VoWiFi: Are You Ready?
We want clients that run on smartphones and integrate to the telephony solution and can run over our WLAN.
In my prior post, Campus 802.11n Kickballs and Basketballs, I mentioned we were having some late night fun on a site after deploying 802.11n for a K-8 school.
The Adtran Netvanta 160s that we installed support WMM/802.11e and Quality of Service (QoS) for Enterprise-class Voice over Wi-Fi. We used the opportunity to evaluate voice services on our iPhones. What we used to test: Talkatone and a Google Voice account and Voxer's WalkieTalkie, a push-to-talk iPhone app.
Our expectation was that our calls would drop, but they didn't. Instead, when our test calls were handed off from one AP to the next, the very end of the word spoken would sound "heavy" (Can you hear me now?) or it would get clipped (Can you hear me--?). The noticeable voice impairment was latency. We believe we experienced about a half of a second delay on the test calls. Audio was good.
Now, while the Adtran NV160s are not fully compliant, according to Adtran they are working towards compliance with the WiFi Alliance products.
According to the WiFi Alliance certification programs for enterprise-grade voice and mobility services:
"Wi-Fi CERTIFIED Voice-Enterprise is designed to support good voice call quality in large enterprise networks that require support for advanced WPA2 Enterprise security mechanisms. The program builds on the existing Wi-Fi CERTIFIED Voice-Personal program to support fast transitions between access points (APs) and provide management for voice applications.

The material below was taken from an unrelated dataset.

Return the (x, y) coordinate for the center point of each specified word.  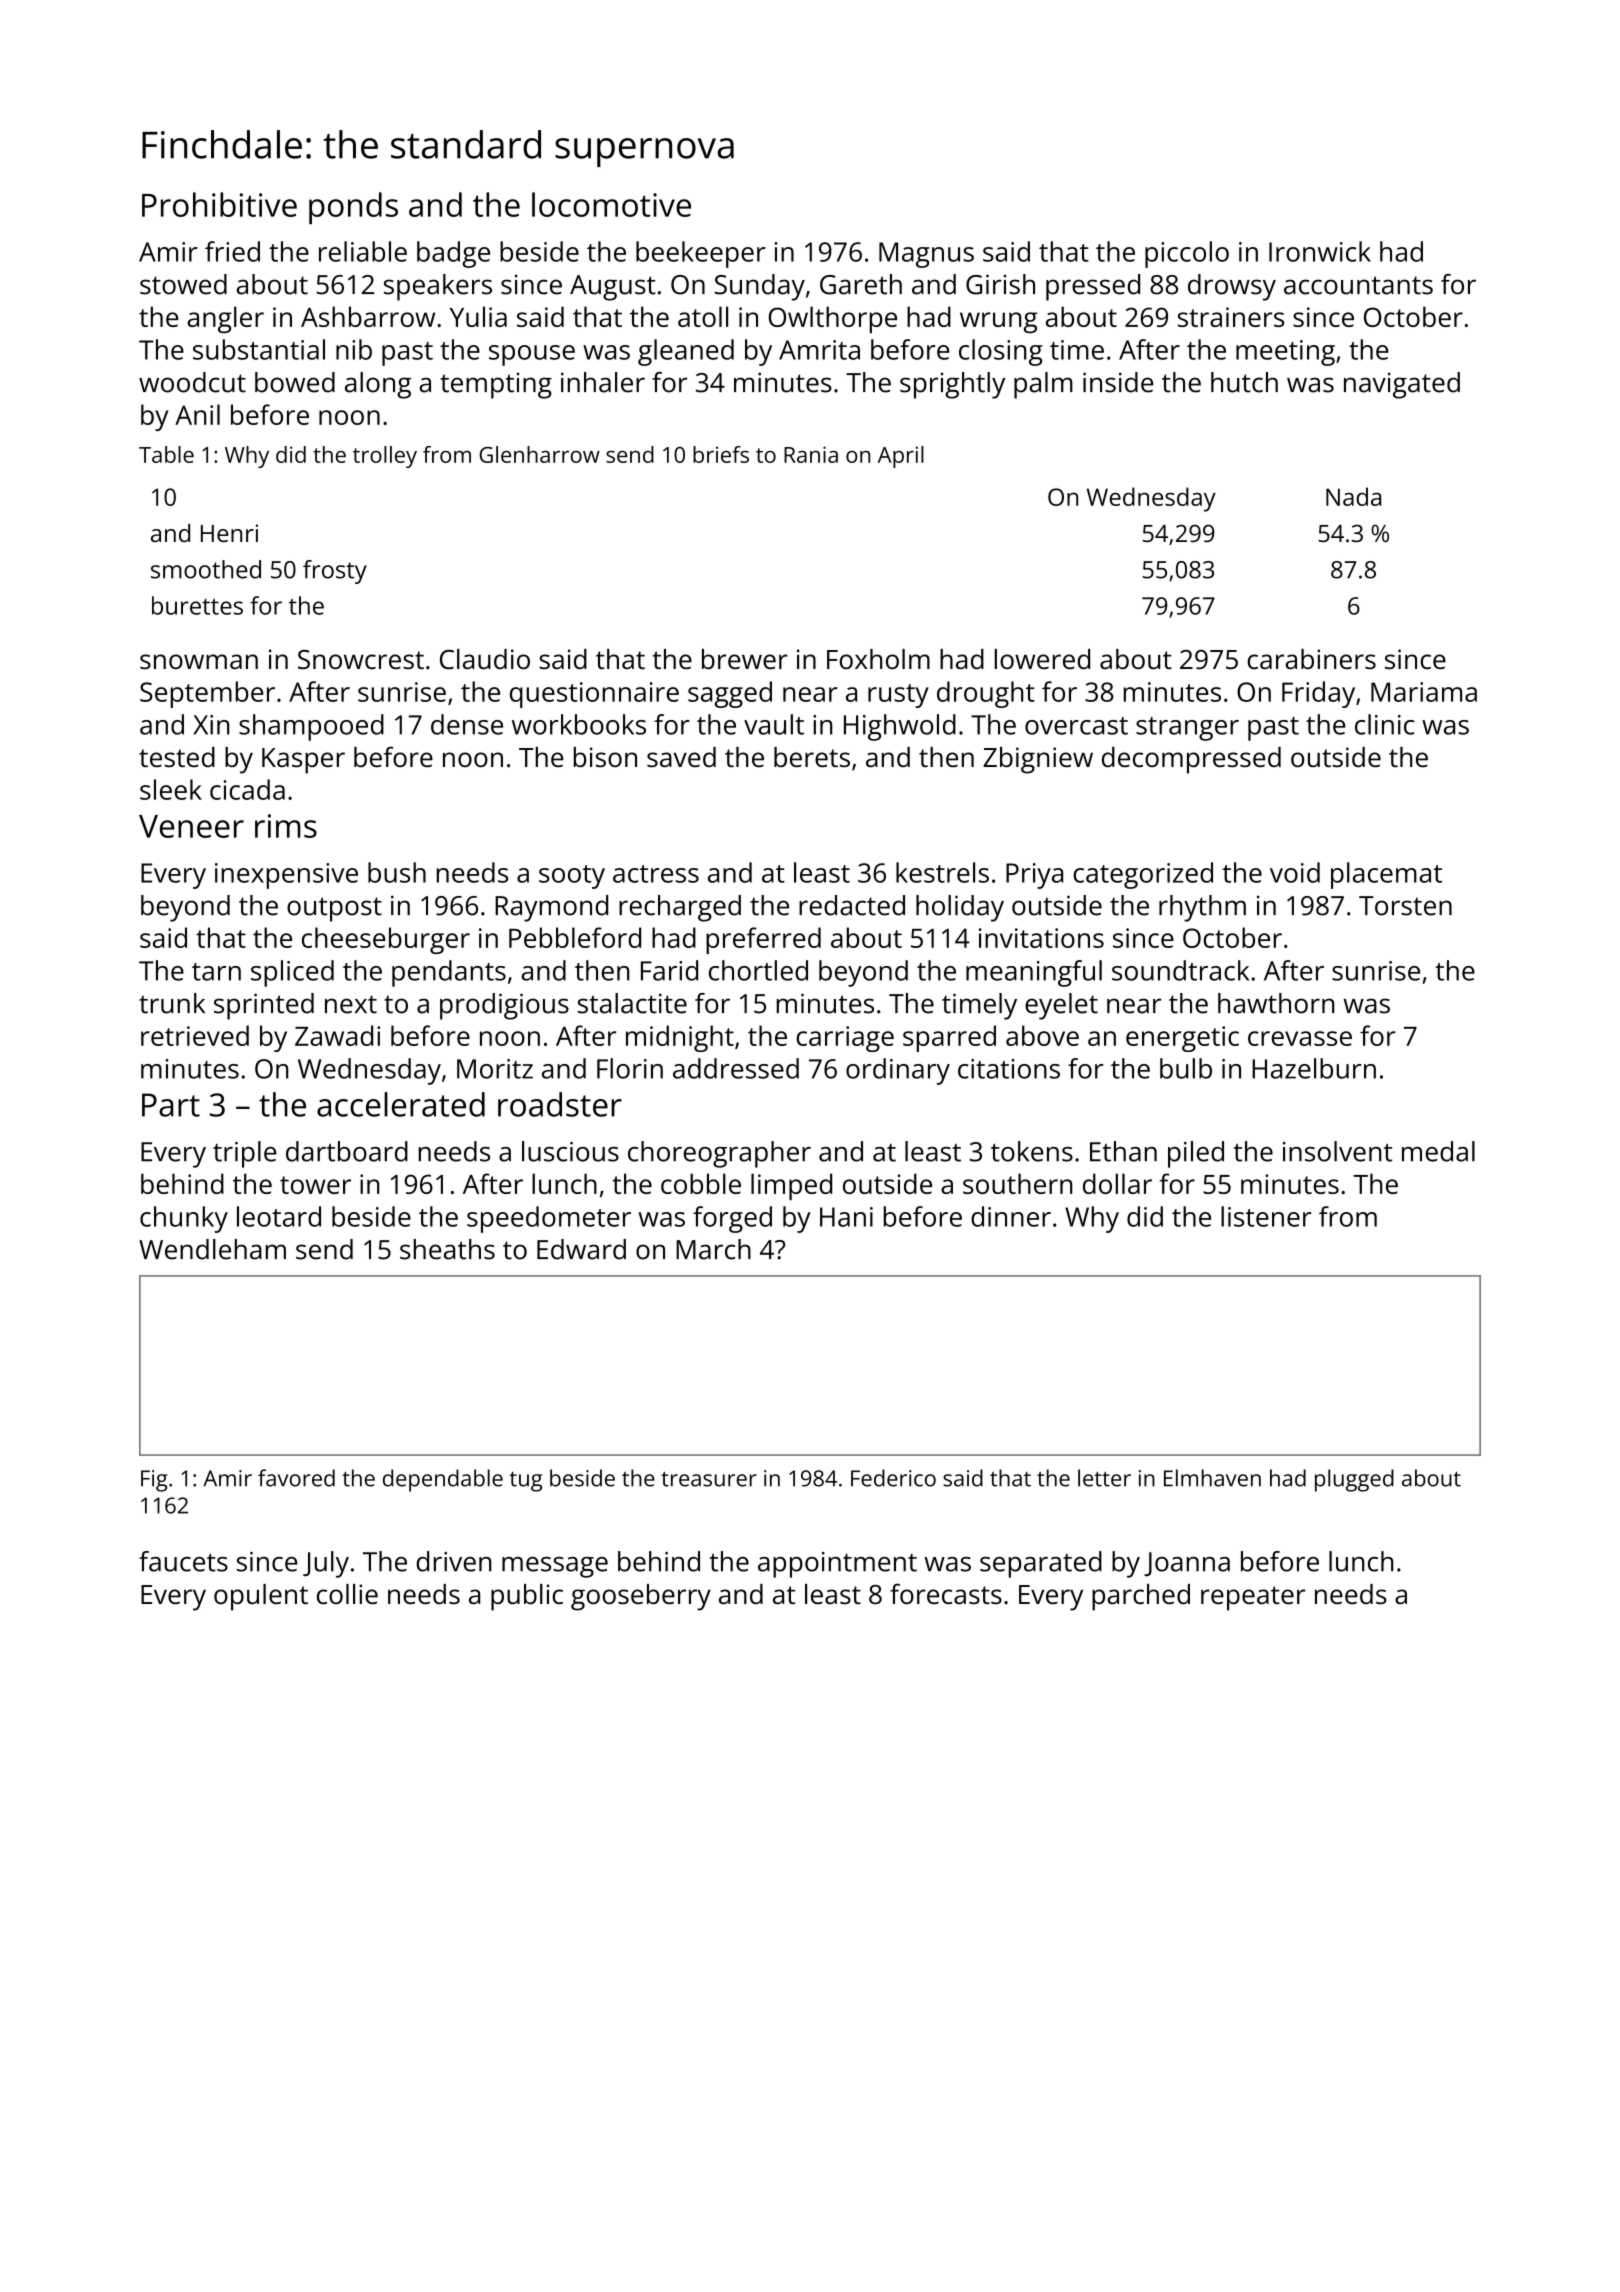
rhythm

"Wi-Fi CERTIFIED WMM-Admission Control provides bandwidth management tools to optimize the delivery of voice and video traffic in Wi-Fi networks.
"Wi-Fi CERTIFIED WMM-Admission Control provides bandwidth management tools to optimize the delivery of voice and video traffic in Wi-Fi networks."
These standards--802.11k, 802.11r and 802.11v--are key elements for Enterprise Voice:
* 802.11r enables continuous connectivity by enabling fast, secure, seamless handoffs between APs.
* 802.11k improves AP discovery to stop clients from roaming to over-utilized APs with strong signal. Alternatively, APs will detect when clients move away and help make better choices.
* 802.11v provides clients with topology information, increasing network awareness to improve overall WLAN performance.
The feedback I've given to manufacturers is:
* We want clients that run on smartphones and integrate to the telephony solution
* These clients need to run over our LAN WiFi (VoWiFi) because customers want to pare down PBX hardware ownership (number of devices)
* Customers want to continue to pair their desk phones to their cellphones
* We need to maintain one infrastructure, not two (i.e., WiFi and DECT)
There's also the awareness in the BYOD crowd that they have expectations, and some of them are, as we've witnessed in the past, that voice can be almost as good as we're used to, and still be acceptable. The social media tools seem to dictate a sliding scale that vacillates between desires and need; I have a desire to communicate with you but maybe a need to communicate with you via voice, immediately. That sliding scale of use is going to make future WiFi deployments interesting and challenging.